As Fulford demonstrates with fine detail and with a stylistic grace all too uncommon to much contemporary critical discourse, landscape poetry, at least since the time of Thomson, was always fully imbricated in the changing social, political, and moral debates of its day. Eschewing the monolithic view of history as a succession of grand events, the sort of history that folds literary texts back into a Glorious, or American, or French Revolution writ large, Fulford focuses upon the local and contemporary, especially the agrarian, politics in which each poet was intimately involved. Fulford takes pains to describe how each poet’s particular version of landscape poetry is shaped by the way private concerns and local incidents intersect with national issues and party politics regarding the changing status and social function of the landed gentry. Beginning with Thomson’s landscape poetry of the 1730s and 1740s, Fulford argues, the erosion of moral authority and social responsibility of the landed gentry made increasingly problematic the British poet’s ability to “represent an uncontroversial ground of liberty in which a providentially arranged natural order could be observed at leisure, thus perpetuating the taste and disinterest by which the gentry might reproduce that liberty and independence in wise government” (8). As the moral authority, political integrity, and social stability of the landed gentry gave way to the encroachment of the market economy into rural England, and as the landscapes of rural England increasingly became the sites of political contest between landed and commercial interests, British landscape poetry, as it were, lost its pastoral innocence. Because the virtual landscape was now fraught with the troublesome contradictions over land and landed interest permeating the actual landscape, the universalizing strategies and tropes of earlier pastoral and georgic poetry rung increasingly hollow. The prospect view, by means of which “the propertied classes were able to present their political dominance as confirmed by the natural scene” (3), began to lose its universal appeal as the “independence and disinterest on which depended the gentry’s and nobility’s legitimacy as the people’s representatives in parliament was being undermined” by “a system of placement, pensioners and patronage” (8).

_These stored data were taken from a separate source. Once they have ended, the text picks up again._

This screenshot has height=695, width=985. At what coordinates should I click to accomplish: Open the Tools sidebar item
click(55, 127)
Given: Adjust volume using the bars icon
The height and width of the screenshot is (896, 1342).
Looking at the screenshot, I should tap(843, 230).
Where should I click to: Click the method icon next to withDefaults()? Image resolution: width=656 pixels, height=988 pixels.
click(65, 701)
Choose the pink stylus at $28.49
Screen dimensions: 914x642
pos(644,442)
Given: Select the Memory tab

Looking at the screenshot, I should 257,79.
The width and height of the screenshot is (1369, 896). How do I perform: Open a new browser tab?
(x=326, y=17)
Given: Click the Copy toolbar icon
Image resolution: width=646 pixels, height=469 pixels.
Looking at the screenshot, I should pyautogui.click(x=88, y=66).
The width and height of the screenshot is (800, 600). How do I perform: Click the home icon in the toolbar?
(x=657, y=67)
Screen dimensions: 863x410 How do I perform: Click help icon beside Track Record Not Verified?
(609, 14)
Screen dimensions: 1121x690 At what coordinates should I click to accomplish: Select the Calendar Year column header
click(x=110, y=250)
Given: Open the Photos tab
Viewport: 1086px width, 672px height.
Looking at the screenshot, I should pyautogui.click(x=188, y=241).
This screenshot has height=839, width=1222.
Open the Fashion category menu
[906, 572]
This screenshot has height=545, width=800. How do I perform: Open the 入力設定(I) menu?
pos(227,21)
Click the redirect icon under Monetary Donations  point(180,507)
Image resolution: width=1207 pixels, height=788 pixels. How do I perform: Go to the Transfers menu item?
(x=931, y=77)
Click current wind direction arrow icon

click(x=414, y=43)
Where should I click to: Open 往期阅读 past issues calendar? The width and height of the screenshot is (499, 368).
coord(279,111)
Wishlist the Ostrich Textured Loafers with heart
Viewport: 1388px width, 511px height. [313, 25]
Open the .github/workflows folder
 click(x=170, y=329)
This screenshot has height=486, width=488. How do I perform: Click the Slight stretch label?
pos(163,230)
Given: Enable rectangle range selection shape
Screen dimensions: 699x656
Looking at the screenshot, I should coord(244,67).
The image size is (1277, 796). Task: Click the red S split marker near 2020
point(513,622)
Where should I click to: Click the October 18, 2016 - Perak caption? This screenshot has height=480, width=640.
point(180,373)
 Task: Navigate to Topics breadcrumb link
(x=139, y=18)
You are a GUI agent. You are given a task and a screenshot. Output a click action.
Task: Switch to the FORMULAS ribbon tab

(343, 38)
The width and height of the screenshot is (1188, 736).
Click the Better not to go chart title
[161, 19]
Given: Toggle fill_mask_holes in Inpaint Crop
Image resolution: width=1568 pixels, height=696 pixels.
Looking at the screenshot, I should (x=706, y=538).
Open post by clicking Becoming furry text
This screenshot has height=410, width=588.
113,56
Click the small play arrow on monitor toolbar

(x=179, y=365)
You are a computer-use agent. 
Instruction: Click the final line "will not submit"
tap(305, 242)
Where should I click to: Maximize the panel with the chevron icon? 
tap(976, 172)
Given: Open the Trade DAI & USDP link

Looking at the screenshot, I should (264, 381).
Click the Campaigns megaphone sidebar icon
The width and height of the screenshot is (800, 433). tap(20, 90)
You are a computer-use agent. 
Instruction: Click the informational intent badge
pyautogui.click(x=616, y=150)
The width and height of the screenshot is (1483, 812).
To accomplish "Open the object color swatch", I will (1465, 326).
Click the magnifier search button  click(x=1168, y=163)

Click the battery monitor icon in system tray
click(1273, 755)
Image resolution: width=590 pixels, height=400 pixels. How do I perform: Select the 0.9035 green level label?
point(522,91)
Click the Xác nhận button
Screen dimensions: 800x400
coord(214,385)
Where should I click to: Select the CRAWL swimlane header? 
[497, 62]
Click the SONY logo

In their struggle to recover poetic authority and to preserve, or restore, the idea of liberty within a landscape poetry destabilized by its own politicization, British poets drew upon, modified, and sometimes challenged the landscape aesthetics of their precursors. Fulford shows that Thomson, Johnson, Cowper, the picturesque theorists, Wordsworth, and Coleridge engaged in a dialogical exchange that modified landscape poetry to meet the particular ideological problems faced by each writer as he engaged in his own version of pastoral politics. As Fulford explains in the introduction: “The representation of landscape was never simply a disguised ideology presenting gentlemanly aesthetic judgment as naturally, and by implication socially and politically, valid. It was also a discourse in which that judgment could be redefined, challenged, and even undermined . . .” (5). As these writers invoked the discourse on landscape to negotiate their own conflicted relation to the politics of the country and the city, they were also faced with the task of finding new ways to figure personal and public liberty and authority in a society that no longer would sustain the pastoral-georgic ideal of an earlier era.